Comentario al Evangelio del viernes, 15 de mayo de 2020
Juan Carlos Martos, cmf
Hace tiempo leí este simpático dicho: “La vida debería ser «amarilla», es decir, «amar-y-ya»”. La ocurrencia expresa lo mismo que dice san Agustín: “Ama y haz lo que quieras”. El verdadero amor llega a trepar por encima del instinto de supervivencia. Puede convertirse en “amor loco”. Amar así, solo se aprende con Jesús. Él hace posible lo más difícil. Pone nuestra vida vuelta del revés. Tres lecciones suyas cambian un corazón de piedra en un corazón de carne.
- La lección de la intimidad (“Os llamo amigos…”).
Esa amistad profunda se expresa "estando con Él" para adorarlo y, además, “estando con los otros" para servirlos. La intimidad exige entrenarse en el sosiego que sabe sustituir el "perdona, no tengo tiempo" por el "todo mi tiempo es para ti". Esta frase suena romántica, pero es heroica.
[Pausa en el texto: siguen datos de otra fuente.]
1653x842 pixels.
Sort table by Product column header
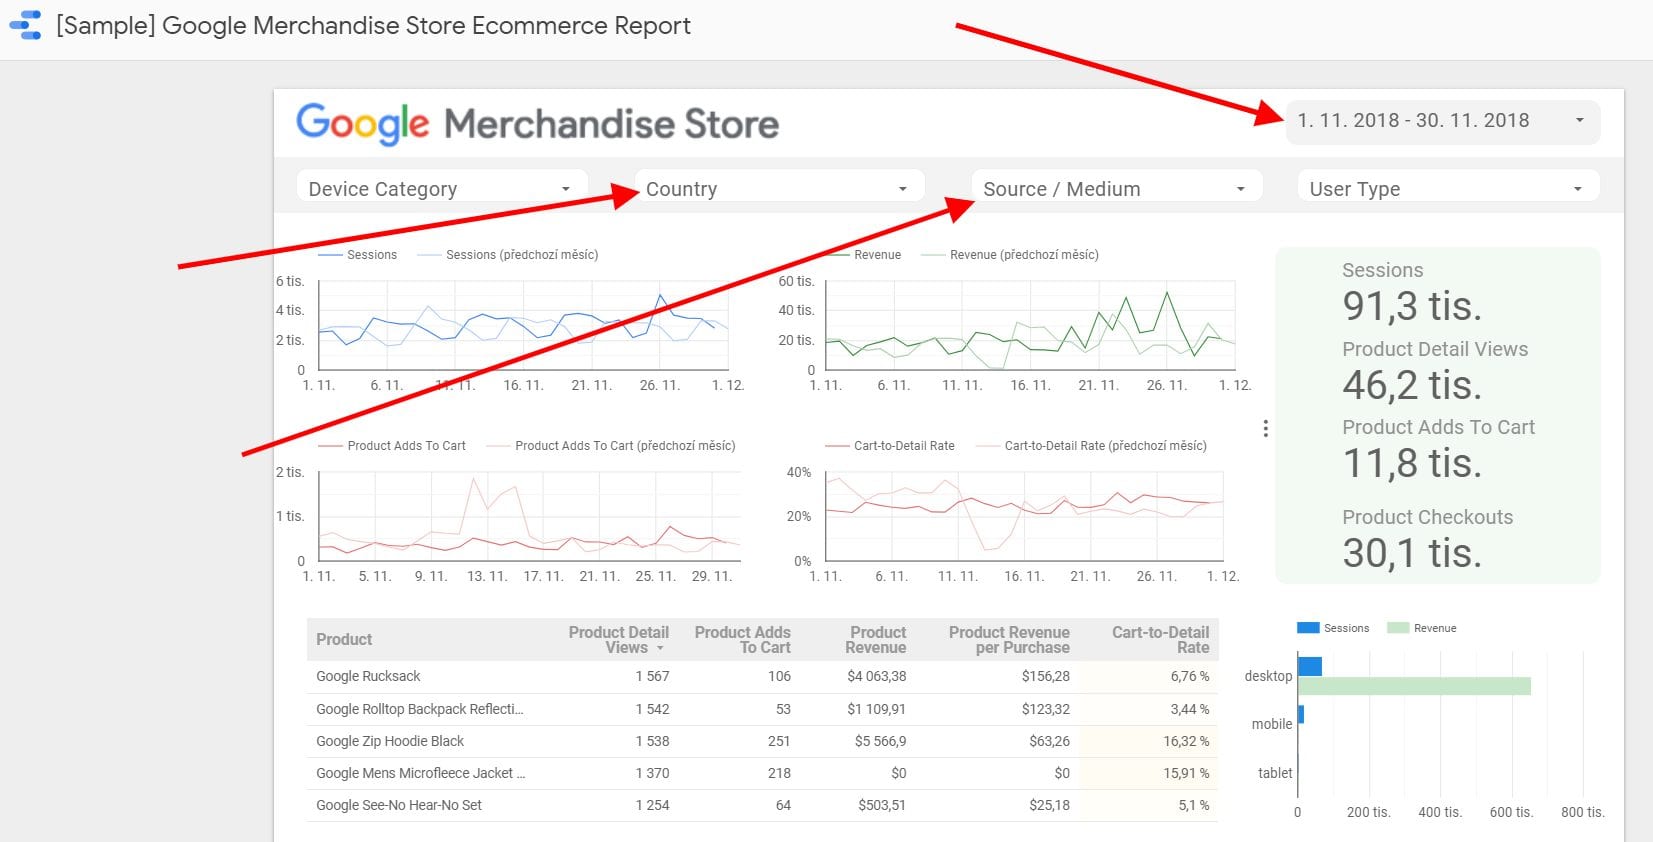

La saben decir las madres y los enamorados. ¿Qué intimidad cabe esperar si no nos detenemos para estar con Él desde el centro, corazón con corazón? Siempre tenemos tiempo para lo que amamos. Quien no nos dedica su tiempo a fondo perdido no nos quiere: simplemente nos utiliza, aunque sea para satisfacer su conciencia altruista.
- La lección del mayor amor (“Nadie tiene amor más grande…”)
Cada grupo humano vive de sus historias. A menudo son historias románticas. Chico conoce a chica, se enamoran y viven felices para siempre. Es una buena historia que seguramente se dé aún. Pero si pensamos que es la única historia posible, viviremos con horizontes demasiado reducidos. Nuestra imaginación necesita ser alimentada con otras historias que nos hablen de formas de vivir y amar más al filo, “hasta el extremo”. Por eso son tan importantes las vidas de los santos. Nos muestran que hay otras formas de amar. Prueban que existe también el “amor más grande”: el que da la vida sin temer la muerte. Como Jesús.
- La lección de la reciprocidad (“Que os améis unos a otros…”)
El amor es recíproco que implica dar y recibir. Pero, para llegar hasta ahí, hay que empezar por el amor “unívoco”: Yo soy el primero que debo amar. El primer paso me toca a mí. Y gratuitamente. Alguien comparó a Dios con un caballero inglés, que era tan inmensamente discreto que no quería imponerse de ninguna forma sobre aquellos a los que amaba. Abría la puerta y se asomaba para asegurarse de que todos estaban a gusto y después, por más que deseaba quedarse, desaparecía para no molestarles. Se negaba a dejar que los otros se volvieran demasiado dependientes de él. No ocupaba el centro de sus vidas. Por eso, cautivaba.